Investing in crypto currencies: The ICO Strategy

An ICO is in parts comparable to an initial issue of securities on a stock exchange. The word ICO stands for Initial Coin Offering. An ICO is an opportunity to acquire money for projects in the Blockchain ecosystem via crowdfunding. Those who invest money in this project receive tokens of the planned crypto currency in exchange – which, as soon as the supported project has established itself, can certainly pay off – at least that’s hope.

What is an Bitcoin loophole?

This means that money that comes from an ICO usually goes to the Bitcoin loophole developers. In the best case scenario, it should be used to further develop the crypto currency or to make it ready for the market in the first place. This makes the Bitcoin loophole as attractive as it is dangerous.

Risk analysis: ICO in the time horizon
Let’s look at the ICO from an investment perspective. Of course, there are other reasons to invest in a new crypto currency, but here we only consider the investment case.

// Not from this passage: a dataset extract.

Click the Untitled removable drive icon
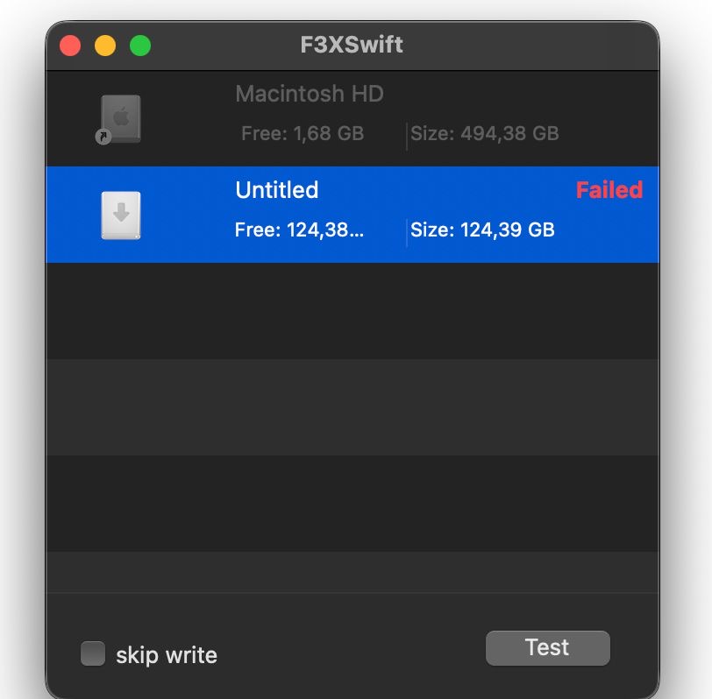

First of all, it should be noted that you usually acquire the right to something from the ICO that does not really exist yet. You buy a token, which is usually distributed after the end of the ICO, for example via a protocol like Ethereum. When the ICO is finished, the developer can inform his supporters that the tokens will be transferred soon. So everyone creates an Ethereum Wallet and receives a credit for the purchased coins.

Even if you get the coins well written, you should be aware that it is still only a “number”. A real equivalent does not exist at this time yet. And the coins can rarely be used in the early phase.

Conclusion: First of all, we only receive a few coins that no one may know, that have no equivalent value and that are not even ready for use.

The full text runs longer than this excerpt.